Zlatan Ibrahimovic, 39 anni, abbracciato da Leao: 14 gol in 11 presenze di campionato
Zlatan Ibrahimovic, 39 anni, abbracciato da Leao: 14 gol in 11 presenze di campionato
di Luca Talotta Celebrare le reti numero 500 e 501 in carriera con le maglie del club è inutile se ti chiami Zlatan Ibrahimovic. Un atleta che, all’alba dei 39 anni, riesce ancora a giganteggiare, a divertirsi e ad arrabbiarsi. Chiedete a Saelemaekers, che nel primo tempo del match contro il Crotone, vinto per 4-0, si è visto rifilare dallo svedese un paio di quelle occhiatacce che di solito lanci a...

di Luca Talotta

Celebrare le reti numero 500 e 501 in carriera con le maglie del club è inutile se ti chiami Zlatan Ibrahimovic. Un atleta che, all’alba dei 39 anni, riesce ancora a giganteggiare, a divertirsi e ad arrabbiarsi. Chiedete a Saelemaekers, che nel primo tempo del match contro il Crotone, vinto per 4-0, si è visto rifilare dallo svedese un paio di quelle occhiatacce che di solito lanci a chi ti ha detto qualcosa sui tuoi genitori o anche peggio. Perché la verità è proprio questa: i numeri sono numeri, non contano. Anche quando sono grandi, mastodontici. Ma le carriere, i traguardi raggiunti, i miracoli sportivi no, quelli non passano mai di moda. Come la voglia di stupire, di poter dimostrare che sì, anche a 39 anni, Ibra sa essere decisivo.

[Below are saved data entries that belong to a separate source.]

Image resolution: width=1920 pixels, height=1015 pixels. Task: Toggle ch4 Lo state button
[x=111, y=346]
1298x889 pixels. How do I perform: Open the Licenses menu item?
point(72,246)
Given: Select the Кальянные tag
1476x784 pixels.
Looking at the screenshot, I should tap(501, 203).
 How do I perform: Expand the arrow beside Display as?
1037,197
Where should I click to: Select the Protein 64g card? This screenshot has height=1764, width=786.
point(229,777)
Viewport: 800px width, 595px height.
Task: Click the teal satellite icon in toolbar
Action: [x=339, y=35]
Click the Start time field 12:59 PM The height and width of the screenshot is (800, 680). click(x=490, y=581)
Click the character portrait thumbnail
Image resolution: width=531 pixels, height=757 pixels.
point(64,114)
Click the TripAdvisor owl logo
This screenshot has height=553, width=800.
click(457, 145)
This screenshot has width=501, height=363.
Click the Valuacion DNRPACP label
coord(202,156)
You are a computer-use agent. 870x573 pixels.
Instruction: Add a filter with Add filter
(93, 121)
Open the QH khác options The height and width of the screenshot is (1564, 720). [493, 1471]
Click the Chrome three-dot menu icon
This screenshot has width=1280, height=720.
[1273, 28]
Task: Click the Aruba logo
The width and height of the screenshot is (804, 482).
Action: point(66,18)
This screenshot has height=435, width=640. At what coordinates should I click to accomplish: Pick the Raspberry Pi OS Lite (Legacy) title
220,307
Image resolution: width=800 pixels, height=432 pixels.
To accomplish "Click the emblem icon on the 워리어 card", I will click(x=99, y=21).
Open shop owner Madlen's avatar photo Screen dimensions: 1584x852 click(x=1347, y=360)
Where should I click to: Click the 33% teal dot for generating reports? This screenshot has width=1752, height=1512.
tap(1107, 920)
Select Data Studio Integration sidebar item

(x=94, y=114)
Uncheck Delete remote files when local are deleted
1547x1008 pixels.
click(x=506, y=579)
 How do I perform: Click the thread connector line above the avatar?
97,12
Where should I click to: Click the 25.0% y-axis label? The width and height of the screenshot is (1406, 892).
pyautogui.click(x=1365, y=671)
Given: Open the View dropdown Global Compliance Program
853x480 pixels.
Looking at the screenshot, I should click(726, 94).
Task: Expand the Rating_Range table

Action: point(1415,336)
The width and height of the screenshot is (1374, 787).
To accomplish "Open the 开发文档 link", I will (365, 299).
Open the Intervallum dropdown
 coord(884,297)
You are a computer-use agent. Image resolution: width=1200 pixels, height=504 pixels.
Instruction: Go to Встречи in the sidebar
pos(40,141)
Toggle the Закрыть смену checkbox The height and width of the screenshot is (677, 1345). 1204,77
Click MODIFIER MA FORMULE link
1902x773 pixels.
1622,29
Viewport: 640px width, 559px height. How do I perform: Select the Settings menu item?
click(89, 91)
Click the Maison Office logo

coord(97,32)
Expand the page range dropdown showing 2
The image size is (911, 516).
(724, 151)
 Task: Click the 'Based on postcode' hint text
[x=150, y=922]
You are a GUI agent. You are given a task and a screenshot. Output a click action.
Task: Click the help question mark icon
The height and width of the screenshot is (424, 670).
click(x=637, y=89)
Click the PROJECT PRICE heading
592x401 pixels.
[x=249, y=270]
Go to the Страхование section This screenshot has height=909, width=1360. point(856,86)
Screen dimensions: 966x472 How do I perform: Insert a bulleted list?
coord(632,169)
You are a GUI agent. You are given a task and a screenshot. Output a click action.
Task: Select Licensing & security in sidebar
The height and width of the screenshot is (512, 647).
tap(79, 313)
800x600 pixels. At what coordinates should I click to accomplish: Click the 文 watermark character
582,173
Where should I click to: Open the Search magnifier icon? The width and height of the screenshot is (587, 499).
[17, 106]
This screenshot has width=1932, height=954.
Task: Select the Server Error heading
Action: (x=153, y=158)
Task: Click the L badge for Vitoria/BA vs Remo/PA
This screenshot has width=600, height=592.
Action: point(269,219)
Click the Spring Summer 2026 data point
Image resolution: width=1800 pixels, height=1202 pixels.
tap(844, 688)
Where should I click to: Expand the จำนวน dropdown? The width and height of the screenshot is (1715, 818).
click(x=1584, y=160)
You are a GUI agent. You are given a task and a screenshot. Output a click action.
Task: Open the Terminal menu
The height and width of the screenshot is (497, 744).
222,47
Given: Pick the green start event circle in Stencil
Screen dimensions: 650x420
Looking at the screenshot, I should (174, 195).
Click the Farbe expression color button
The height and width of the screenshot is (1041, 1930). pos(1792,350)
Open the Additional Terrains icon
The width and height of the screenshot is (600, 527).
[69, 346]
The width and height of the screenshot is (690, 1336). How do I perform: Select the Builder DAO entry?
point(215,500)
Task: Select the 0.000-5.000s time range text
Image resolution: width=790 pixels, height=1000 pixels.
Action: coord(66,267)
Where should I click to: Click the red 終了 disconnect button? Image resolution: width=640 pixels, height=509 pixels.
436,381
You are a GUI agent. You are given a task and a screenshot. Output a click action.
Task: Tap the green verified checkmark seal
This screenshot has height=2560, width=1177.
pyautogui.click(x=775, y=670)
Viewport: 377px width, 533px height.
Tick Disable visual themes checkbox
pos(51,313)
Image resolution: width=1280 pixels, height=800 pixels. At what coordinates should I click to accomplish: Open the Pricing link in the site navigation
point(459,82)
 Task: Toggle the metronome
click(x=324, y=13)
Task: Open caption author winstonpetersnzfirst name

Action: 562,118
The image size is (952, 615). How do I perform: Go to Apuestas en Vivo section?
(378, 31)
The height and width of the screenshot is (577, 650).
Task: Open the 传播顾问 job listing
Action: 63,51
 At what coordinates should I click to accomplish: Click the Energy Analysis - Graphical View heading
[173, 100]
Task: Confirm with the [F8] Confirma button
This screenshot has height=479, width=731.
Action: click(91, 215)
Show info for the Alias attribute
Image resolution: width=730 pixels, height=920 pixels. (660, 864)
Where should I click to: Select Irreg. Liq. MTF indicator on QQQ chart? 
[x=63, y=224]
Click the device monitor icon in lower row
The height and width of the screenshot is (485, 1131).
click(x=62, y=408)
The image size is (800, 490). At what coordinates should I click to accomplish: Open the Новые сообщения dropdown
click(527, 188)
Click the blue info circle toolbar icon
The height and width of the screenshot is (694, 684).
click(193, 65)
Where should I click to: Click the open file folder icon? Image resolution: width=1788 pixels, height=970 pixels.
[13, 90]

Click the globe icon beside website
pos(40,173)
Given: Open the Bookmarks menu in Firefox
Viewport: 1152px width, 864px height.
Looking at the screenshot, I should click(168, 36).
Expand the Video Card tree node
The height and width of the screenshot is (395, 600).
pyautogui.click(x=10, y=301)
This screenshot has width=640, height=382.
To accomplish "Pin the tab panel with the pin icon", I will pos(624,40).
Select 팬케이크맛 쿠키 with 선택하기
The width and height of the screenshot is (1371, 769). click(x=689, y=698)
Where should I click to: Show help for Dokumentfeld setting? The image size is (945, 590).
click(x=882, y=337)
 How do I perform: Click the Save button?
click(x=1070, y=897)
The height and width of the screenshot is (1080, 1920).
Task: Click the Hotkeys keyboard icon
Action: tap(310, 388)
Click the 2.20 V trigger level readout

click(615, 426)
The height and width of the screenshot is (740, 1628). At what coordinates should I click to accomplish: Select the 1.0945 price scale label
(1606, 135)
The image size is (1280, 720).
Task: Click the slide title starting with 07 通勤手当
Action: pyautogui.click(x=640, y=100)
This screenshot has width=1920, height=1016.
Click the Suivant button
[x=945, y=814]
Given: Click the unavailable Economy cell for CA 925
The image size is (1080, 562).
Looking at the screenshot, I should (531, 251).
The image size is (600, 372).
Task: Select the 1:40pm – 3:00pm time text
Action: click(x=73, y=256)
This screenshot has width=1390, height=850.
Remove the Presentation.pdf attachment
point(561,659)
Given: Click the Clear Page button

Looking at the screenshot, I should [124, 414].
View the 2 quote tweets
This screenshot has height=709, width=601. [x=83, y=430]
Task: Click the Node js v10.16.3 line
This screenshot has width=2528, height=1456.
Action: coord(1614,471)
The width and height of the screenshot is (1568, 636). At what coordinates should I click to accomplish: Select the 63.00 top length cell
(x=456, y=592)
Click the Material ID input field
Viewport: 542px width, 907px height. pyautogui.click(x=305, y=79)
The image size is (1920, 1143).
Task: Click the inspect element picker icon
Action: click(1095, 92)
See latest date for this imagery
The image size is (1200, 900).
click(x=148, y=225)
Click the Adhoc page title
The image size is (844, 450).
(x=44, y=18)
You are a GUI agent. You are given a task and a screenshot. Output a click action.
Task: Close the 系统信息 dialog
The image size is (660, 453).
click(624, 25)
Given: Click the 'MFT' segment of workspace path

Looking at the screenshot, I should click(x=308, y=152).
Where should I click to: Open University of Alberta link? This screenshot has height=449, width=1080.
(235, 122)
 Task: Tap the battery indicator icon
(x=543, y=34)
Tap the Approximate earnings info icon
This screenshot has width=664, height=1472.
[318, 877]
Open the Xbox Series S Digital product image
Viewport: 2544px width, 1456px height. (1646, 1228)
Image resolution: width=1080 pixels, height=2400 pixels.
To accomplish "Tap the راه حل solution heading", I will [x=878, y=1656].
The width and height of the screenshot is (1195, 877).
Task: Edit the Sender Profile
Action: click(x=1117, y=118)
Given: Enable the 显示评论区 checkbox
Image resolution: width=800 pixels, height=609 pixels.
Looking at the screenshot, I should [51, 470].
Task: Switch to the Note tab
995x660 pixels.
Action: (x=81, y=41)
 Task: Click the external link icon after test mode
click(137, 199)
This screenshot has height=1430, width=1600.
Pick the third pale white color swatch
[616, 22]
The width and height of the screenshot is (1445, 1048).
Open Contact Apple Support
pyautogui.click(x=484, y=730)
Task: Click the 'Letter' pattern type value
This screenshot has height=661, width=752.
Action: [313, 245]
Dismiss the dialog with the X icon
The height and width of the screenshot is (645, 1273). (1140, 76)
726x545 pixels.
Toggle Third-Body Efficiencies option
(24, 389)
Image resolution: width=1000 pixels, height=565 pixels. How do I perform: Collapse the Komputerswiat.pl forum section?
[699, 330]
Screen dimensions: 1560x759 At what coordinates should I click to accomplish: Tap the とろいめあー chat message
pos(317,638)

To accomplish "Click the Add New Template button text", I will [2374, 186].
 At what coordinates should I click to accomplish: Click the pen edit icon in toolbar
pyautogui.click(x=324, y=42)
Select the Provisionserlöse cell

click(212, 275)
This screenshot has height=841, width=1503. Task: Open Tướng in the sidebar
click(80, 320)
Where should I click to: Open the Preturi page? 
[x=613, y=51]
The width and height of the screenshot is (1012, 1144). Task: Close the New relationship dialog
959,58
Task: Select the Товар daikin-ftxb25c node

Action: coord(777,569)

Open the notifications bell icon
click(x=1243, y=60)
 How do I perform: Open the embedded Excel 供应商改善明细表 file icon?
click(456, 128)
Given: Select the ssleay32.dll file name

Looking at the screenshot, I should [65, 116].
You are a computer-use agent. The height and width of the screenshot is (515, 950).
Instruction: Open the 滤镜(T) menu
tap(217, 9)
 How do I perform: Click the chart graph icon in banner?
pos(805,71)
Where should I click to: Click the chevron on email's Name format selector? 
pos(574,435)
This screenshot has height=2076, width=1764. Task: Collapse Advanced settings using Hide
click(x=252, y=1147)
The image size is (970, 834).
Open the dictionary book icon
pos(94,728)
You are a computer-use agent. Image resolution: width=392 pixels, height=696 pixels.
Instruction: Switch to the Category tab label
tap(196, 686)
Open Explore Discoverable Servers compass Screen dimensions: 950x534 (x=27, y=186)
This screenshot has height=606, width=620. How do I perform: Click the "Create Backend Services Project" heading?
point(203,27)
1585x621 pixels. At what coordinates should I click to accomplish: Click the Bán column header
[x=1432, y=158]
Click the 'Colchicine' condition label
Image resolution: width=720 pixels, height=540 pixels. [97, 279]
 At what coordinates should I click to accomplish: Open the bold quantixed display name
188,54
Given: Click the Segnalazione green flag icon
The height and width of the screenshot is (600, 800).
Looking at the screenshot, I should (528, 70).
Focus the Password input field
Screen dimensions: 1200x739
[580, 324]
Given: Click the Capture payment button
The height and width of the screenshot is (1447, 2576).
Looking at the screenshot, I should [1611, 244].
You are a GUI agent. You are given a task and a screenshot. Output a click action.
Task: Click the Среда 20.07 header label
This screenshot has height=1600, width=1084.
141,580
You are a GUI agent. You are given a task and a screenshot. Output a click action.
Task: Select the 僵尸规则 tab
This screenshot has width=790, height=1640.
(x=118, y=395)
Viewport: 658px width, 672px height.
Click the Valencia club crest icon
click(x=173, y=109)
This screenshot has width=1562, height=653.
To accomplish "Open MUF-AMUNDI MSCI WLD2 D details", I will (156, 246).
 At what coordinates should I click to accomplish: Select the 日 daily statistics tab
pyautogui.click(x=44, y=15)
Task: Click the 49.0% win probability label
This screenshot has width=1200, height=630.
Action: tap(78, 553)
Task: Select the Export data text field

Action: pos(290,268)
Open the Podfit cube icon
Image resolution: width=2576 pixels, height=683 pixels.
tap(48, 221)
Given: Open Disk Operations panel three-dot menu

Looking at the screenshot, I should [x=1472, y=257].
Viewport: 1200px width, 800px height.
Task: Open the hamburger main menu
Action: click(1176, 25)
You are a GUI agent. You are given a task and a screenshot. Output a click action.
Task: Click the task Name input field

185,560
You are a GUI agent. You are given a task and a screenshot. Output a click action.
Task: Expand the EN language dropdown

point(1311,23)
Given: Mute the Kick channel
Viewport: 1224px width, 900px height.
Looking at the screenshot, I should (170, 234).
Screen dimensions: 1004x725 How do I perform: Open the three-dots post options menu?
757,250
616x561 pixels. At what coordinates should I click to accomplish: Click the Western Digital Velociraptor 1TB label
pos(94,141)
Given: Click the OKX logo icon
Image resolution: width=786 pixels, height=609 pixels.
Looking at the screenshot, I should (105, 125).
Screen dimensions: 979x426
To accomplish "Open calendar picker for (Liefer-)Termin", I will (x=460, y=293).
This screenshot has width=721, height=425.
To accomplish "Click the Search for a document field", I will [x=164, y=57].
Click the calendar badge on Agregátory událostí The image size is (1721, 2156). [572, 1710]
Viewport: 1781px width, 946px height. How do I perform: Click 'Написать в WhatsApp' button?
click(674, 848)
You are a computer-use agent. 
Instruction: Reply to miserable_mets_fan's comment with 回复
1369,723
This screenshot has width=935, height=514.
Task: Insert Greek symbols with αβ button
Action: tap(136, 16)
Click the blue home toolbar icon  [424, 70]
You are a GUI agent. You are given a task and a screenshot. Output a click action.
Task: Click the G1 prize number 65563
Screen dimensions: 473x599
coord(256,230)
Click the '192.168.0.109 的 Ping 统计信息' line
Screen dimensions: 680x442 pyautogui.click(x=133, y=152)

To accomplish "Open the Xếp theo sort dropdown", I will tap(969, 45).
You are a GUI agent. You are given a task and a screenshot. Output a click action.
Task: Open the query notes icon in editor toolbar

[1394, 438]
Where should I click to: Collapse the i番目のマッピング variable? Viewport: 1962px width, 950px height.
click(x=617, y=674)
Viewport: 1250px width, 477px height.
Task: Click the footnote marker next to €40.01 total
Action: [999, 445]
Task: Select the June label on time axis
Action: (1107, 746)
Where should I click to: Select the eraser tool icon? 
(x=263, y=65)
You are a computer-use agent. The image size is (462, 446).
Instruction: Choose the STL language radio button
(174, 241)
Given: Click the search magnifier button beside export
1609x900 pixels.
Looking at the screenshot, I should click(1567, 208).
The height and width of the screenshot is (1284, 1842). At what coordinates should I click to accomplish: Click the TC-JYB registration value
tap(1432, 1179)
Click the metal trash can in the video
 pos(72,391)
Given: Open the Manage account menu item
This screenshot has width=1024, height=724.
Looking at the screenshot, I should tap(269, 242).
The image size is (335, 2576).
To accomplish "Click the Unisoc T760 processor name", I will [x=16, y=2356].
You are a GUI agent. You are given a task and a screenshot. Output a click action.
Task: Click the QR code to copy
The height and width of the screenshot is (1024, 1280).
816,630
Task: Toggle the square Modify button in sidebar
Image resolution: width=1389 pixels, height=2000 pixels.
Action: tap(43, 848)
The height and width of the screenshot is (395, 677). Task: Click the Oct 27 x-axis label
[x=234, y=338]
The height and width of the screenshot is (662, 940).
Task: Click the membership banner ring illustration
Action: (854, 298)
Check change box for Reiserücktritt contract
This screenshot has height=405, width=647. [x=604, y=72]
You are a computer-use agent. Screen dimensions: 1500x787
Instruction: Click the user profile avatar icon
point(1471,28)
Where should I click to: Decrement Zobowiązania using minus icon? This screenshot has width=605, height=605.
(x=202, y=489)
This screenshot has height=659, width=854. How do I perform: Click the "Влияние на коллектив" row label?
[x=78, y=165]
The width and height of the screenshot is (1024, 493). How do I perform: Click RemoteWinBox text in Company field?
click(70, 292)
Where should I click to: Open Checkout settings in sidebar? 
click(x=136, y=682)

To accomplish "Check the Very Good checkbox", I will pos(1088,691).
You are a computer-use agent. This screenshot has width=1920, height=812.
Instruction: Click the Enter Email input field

E può davvero spingere e spronare uno dei Diavoli più giovani mai visti lì, al primo posto in classifica, in barba al tentativo di risalita dell’Inter che si era permessa il lusso di sorpassare i rossoneri andando a vincere a Firenze E all’orizzonte c’è derby del 21 febbraio che metterà di fronte sicuramente la prima e la seconda in classifica: l’ordine lo deciderà il prossimo weekend, quello che vedrà i rossoneri impegnati a La Spezia e i nerazzurri di scena a San Siro contro la Lazio. Una cosa è certa, mai come in questo momento la Milano del calcio si sente importante, bella e pronta al grande ballo. Un ballo quasi delle debuttanti, per due squadre che si sono purtroppo disabituate ai grandi palcoscenici. Per Ibra 14 centri in undici gare di campionato. Una media mostruosa, chi non lo vorrebbe ancora in squadra? "Ma deciderà lui il suo futuro, anche se secondo me credo sia giusto che continui a giocare e che continui a farlo con noi".

Pioli lancia il sasso, chissà che lo svedese non lo colga e decida di proseguire la sua avventura a Milano: "I cinquecento gol con i club? Significa che ho fatto qualche gol in carriera, ma l’importante è continuare e aiutare la squadra nel miglior modo" le parole dello svedese. Pronto a proseguire la sua carriera in rossonero.